Work instructions:
An exact copy of all the data below is required.

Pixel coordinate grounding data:
=-=-=-=-=
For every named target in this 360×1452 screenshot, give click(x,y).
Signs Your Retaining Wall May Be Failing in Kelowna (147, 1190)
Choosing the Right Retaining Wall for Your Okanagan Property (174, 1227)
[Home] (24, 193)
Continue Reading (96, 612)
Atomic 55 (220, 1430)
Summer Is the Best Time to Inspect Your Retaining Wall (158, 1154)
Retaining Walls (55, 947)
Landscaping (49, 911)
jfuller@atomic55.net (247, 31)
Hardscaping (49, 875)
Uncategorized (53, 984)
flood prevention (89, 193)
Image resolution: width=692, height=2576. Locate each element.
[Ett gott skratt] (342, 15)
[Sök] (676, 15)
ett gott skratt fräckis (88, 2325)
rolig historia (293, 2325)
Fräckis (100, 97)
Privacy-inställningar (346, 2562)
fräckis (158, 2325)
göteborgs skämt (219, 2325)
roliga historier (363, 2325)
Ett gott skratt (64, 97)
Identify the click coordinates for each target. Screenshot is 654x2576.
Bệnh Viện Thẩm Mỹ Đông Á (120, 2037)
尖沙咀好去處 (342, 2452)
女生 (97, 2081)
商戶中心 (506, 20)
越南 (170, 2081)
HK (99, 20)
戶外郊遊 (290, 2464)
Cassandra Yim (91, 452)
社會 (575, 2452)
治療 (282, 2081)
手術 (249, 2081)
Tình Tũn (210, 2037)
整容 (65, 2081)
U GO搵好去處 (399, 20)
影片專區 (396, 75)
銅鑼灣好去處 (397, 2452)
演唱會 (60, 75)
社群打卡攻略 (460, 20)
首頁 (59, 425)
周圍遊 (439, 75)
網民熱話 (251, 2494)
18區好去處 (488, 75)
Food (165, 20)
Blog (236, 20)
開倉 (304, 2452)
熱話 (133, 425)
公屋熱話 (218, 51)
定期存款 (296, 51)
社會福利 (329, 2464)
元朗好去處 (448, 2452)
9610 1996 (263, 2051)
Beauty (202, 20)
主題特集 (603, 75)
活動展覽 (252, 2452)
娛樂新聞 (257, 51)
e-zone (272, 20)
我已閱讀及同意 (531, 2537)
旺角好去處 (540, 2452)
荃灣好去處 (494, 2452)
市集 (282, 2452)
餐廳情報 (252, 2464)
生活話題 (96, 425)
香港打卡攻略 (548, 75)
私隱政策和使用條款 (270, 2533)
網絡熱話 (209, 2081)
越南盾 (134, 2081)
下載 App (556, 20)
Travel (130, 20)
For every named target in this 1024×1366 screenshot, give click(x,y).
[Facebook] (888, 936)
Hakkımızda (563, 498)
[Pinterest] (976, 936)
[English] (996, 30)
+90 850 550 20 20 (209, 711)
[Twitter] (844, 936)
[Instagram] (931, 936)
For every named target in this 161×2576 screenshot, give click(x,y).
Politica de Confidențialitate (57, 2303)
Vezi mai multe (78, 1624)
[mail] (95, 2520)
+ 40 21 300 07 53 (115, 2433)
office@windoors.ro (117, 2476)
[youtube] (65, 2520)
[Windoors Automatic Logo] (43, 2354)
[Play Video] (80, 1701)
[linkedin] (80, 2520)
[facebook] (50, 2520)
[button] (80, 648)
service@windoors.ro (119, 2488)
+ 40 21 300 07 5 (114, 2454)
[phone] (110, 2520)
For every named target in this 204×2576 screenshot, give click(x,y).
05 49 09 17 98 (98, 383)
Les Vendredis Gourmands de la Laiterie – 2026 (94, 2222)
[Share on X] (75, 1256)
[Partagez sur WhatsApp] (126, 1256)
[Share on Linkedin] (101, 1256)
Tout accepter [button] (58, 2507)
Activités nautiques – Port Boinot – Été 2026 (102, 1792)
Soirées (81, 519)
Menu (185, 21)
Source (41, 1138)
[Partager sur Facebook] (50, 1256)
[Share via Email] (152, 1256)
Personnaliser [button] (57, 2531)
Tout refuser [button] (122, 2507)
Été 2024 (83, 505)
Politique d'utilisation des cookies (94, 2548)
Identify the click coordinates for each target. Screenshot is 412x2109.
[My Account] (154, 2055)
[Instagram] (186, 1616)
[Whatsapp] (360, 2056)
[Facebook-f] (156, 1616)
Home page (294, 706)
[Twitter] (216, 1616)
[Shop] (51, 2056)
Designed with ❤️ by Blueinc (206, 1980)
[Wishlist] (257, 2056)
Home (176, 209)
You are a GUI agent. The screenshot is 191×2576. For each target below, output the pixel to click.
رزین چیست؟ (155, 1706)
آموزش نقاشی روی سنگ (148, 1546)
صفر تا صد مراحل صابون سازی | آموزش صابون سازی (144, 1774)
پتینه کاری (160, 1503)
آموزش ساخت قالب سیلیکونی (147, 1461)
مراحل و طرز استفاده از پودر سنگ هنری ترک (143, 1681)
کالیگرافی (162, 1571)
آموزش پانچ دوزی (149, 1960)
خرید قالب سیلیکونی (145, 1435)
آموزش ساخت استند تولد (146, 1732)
=-=-=-=-=
Task result:
For every named target in this 360×1452 screenshot, give click(x,y).
Signs Your Retaining Wall May Be Failing in Kelowna (147, 1190)
Choosing the Right Retaining Wall for Your Okanagan Property (174, 1227)
[Home] (24, 193)
Continue Reading (96, 612)
Atomic 55 (220, 1430)
Summer Is the Best Time to Inspect Your Retaining Wall (158, 1154)
Retaining Walls (55, 947)
Landscaping (49, 911)
jfuller@atomic55.net (247, 31)
Hardscaping (49, 875)
Uncategorized (53, 984)
flood prevention (89, 193)
Image resolution: width=692, height=2576. Locate each element.
[Ett gott skratt] (342, 15)
[Sök] (676, 15)
ett gott skratt fräckis (88, 2325)
rolig historia (293, 2325)
Fräckis (100, 97)
Privacy-inställningar (346, 2562)
fräckis (158, 2325)
göteborgs skämt (219, 2325)
roliga historier (363, 2325)
Ett gott skratt (64, 97)
Identify the click coordinates for each target. Screenshot is 654x2576.
Bệnh Viện Thẩm Mỹ Đông Á (120, 2037)
尖沙咀好去處 (342, 2452)
女生 (97, 2081)
商戶中心 (506, 20)
越南 (170, 2081)
HK (99, 20)
戶外郊遊 (290, 2464)
Cassandra Yim (91, 452)
社會 (575, 2452)
治療 (282, 2081)
手術 (249, 2081)
Tình Tũn (210, 2037)
整容 (65, 2081)
U GO搵好去處 (399, 20)
影片專區 (396, 75)
銅鑼灣好去處 (397, 2452)
演唱會 (60, 75)
社群打卡攻略 (460, 20)
首頁 (59, 425)
周圍遊 (439, 75)
網民熱話 (251, 2494)
18區好去處 (488, 75)
Food (165, 20)
Blog (236, 20)
開倉 (304, 2452)
熱話 (133, 425)
公屋熱話 (218, 51)
定期存款 (296, 51)
社會福利 (329, 2464)
元朗好去處 (448, 2452)
9610 1996 (263, 2051)
Beauty (202, 20)
主題特集 (603, 75)
活動展覽 (252, 2452)
娛樂新聞 (257, 51)
e-zone (272, 20)
我已閱讀及同意 (531, 2537)
旺角好去處 (540, 2452)
荃灣好去處 (494, 2452)
市集 (282, 2452)
餐廳情報 (252, 2464)
生活話題 (96, 425)
香港打卡攻略 (548, 75)
私隱政策和使用條款 (270, 2533)
網絡熱話 (209, 2081)
越南盾 (134, 2081)
下載 App (556, 20)
Travel (130, 20)
For every named target in this 1024×1366 screenshot, give click(x,y).
[Facebook] (888, 936)
Hakkımızda (563, 498)
[Pinterest] (976, 936)
[English] (996, 30)
+90 850 550 20 20 (209, 711)
[Twitter] (844, 936)
[Instagram] (931, 936)
For every named target in this 161×2576 screenshot, give click(x,y).
Politica de Confidențialitate (57, 2303)
Vezi mai multe (78, 1624)
[mail] (95, 2520)
+ 40 21 300 07 53 (115, 2433)
office@windoors.ro (117, 2476)
[youtube] (65, 2520)
[Windoors Automatic Logo] (43, 2354)
[Play Video] (80, 1701)
[linkedin] (80, 2520)
[facebook] (50, 2520)
[button] (80, 648)
service@windoors.ro (119, 2488)
+ 40 21 300 07 5 (114, 2454)
[phone] (110, 2520)
For every named target in this 204×2576 screenshot, give click(x,y).
05 49 09 17 98 (98, 383)
Les Vendredis Gourmands de la Laiterie – 2026 (94, 2222)
[Share on X] (75, 1256)
[Partagez sur WhatsApp] (126, 1256)
[Share on Linkedin] (101, 1256)
Tout accepter [button] (58, 2507)
Activités nautiques – Port Boinot – Été 2026 (102, 1792)
Soirées (81, 519)
Menu (185, 21)
Source (41, 1138)
[Partager sur Facebook] (50, 1256)
[Share via Email] (152, 1256)
Personnaliser [button] (57, 2531)
Tout refuser [button] (122, 2507)
Été 2024 (83, 505)
Politique d'utilisation des cookies (94, 2548)
Identify the click coordinates for each target. Screenshot is 412x2109.
[My Account] (154, 2055)
[Instagram] (186, 1616)
[Whatsapp] (360, 2056)
[Facebook-f] (156, 1616)
Home page (294, 706)
[Twitter] (216, 1616)
[Shop] (51, 2056)
Designed with ❤️ by Blueinc (206, 1980)
[Wishlist] (257, 2056)
Home (176, 209)
You are a GUI agent. The screenshot is 191×2576. For each target below, output the pixel to click.
رزین چیست؟ (155, 1706)
آموزش نقاشی روی سنگ (148, 1546)
صفر تا صد مراحل صابون سازی | آموزش صابون سازی (144, 1774)
پتینه کاری (160, 1503)
آموزش ساخت قالب سیلیکونی (147, 1461)
مراحل و طرز استفاده از پودر سنگ هنری ترک (143, 1681)
کالیگرافی (162, 1571)
آموزش پانچ دوزی (149, 1960)
خرید قالب سیلیکونی (145, 1435)
آموزش ساخت استند تولد (146, 1732)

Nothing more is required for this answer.